Some of the symptoms Harry may be experiencing are as follows:
● Difficulty with balance and coordination.
● Difficulty sleeping.
● Increased sleepiness.
● Double or blurred vision.
● Sensitivity to light and sound.
● Slurred speech.
● Glassy-eyed stare.
● Difficulty with short-term or long-term memory.
● Slowed “processing” (eg, a decreased ability to think through problems).
● Difficulty concentrating.
● Worsening grades in school.
● Mood swings.
● Decreased tolerance of stress.
● Change in personality or behavior.
We are coming off of a generation that was taught and also thought concussions were not a big deal. Thoughts were we can just rest, but not sleep, and resume activity as usual. Research has shown that this is not the case! Rest is still advised, sleep is vital, and avoiding a second head injury could save your life!
A second head injury prior to the first concussion being healed is called Second Impact Syndrome and can cause permanent brain damage or in more serious cases death. Research has shown that second impact syndrome has a 100% chance of brain damage and a 50% chance of death.
Now, let’s get back to Harry for a minute. With the symptoms he is having from colliding with Matt, he will want to see a physical therapist or a medical doctor for diagnosis of a concussion and a team consisting of a physical therapist, speech therapist, and physician for treatment of his concussion.

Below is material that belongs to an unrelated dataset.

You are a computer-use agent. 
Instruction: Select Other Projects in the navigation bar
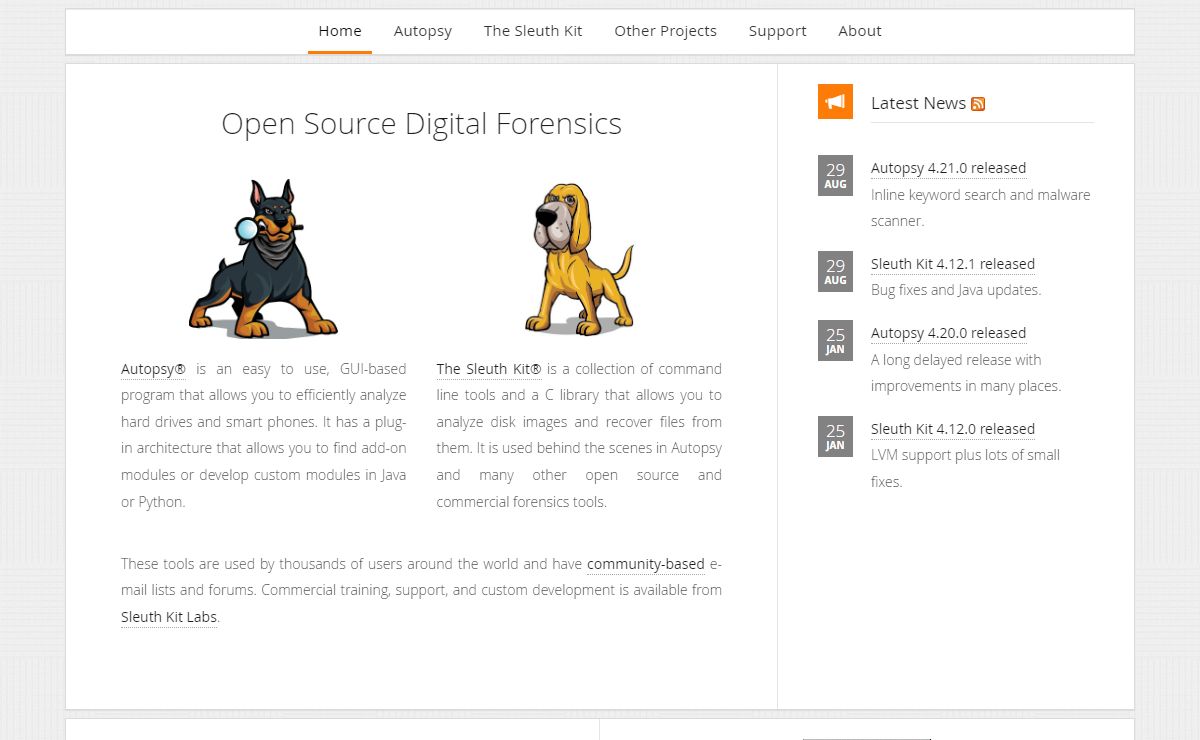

Together, they will examine Harry’s symptoms and determine the best course of action.
When Harry is safe to return to activity his PT will prescribe exercises, with supervision, to get back some of the strength and endurance that was lost during the resting phase. Even though Harry is athletic and in great shape this can be a slow process as exercise can increase symptoms.
Once Harry is able to complete everyday activities without symptoms he will be able to slowly go back to playing soccer. This will happen in 5 phases.

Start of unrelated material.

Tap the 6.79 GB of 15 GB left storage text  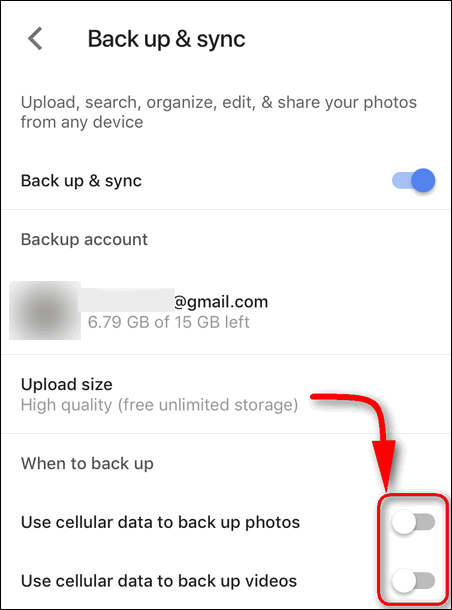click(168, 322)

- Phase 1: Light aerobic, non impact activities like swimming and stationary biking.
- Phase 2: Moderate aerobic activities like jogging
- Phase 3: High aerobic, non contact sport specific drills at 70-80% max heart rate including sprints and regular weight training
- Phase 4: Practice! At this point full contact practice will be introduced, if it is appropriate for the sport. Walk through practice is not considered full practice.
- Phase 5: Let’s Play! Finally, regular game play.

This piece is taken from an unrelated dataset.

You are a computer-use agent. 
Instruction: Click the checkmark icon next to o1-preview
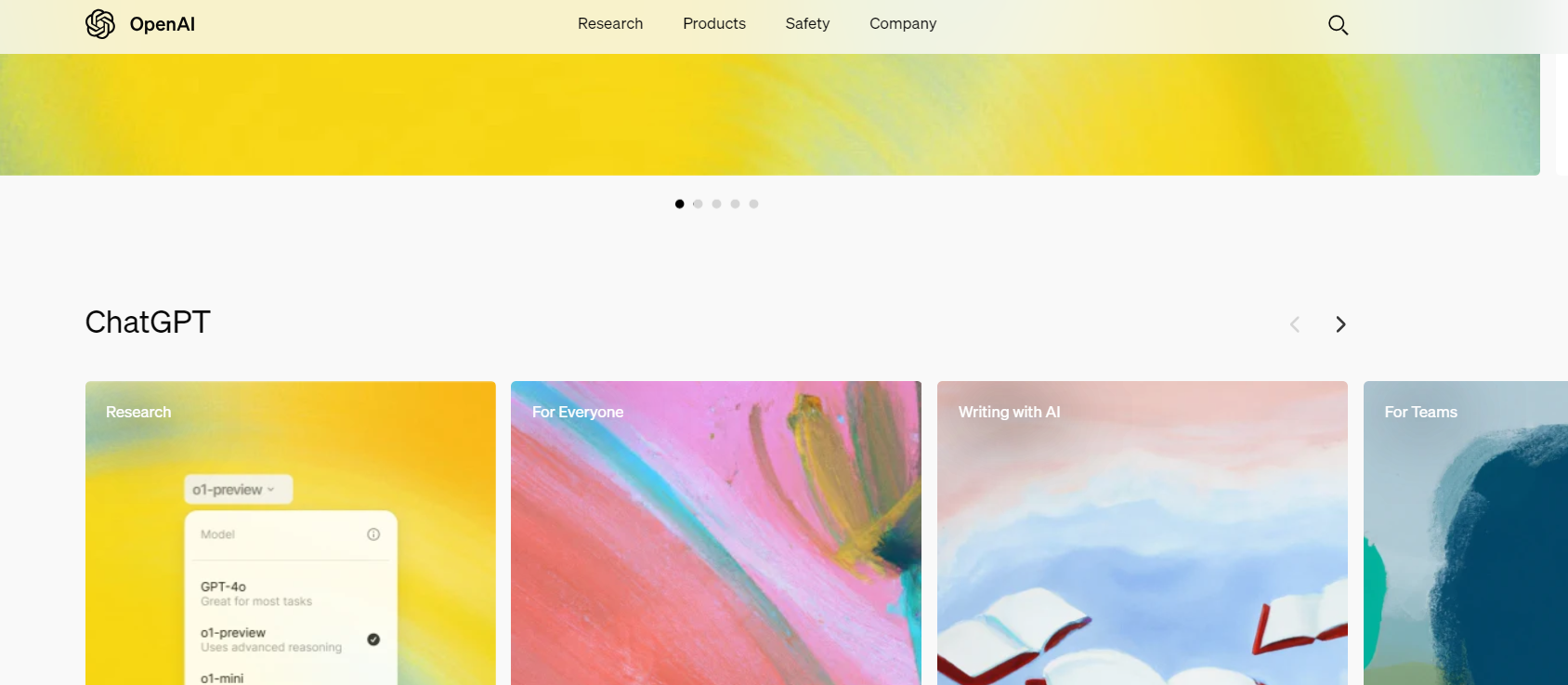[373, 639]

It is important to note here that moving between phases requires Harry to complete the phase with no symptoms of any kind. Return to play could take as little as 5 days, or it could take longer depending on symptoms throughout the phased return to play protocol.
Time to recap…Concussions are a big deal and can be a life altering incident. Avoiding a second head injury while healing from the first can save your life. Rest is important as it allows the brain to heal from traumatic injuries. Avoiding any activities that increase symptoms is important. Physical activity along with lights, sounds, screen time, reading and even TV can exacerbate symptoms.
It is important to be honest about symptoms! It does no good to deny symptoms just to get back in the game. A second head injury can be fatal.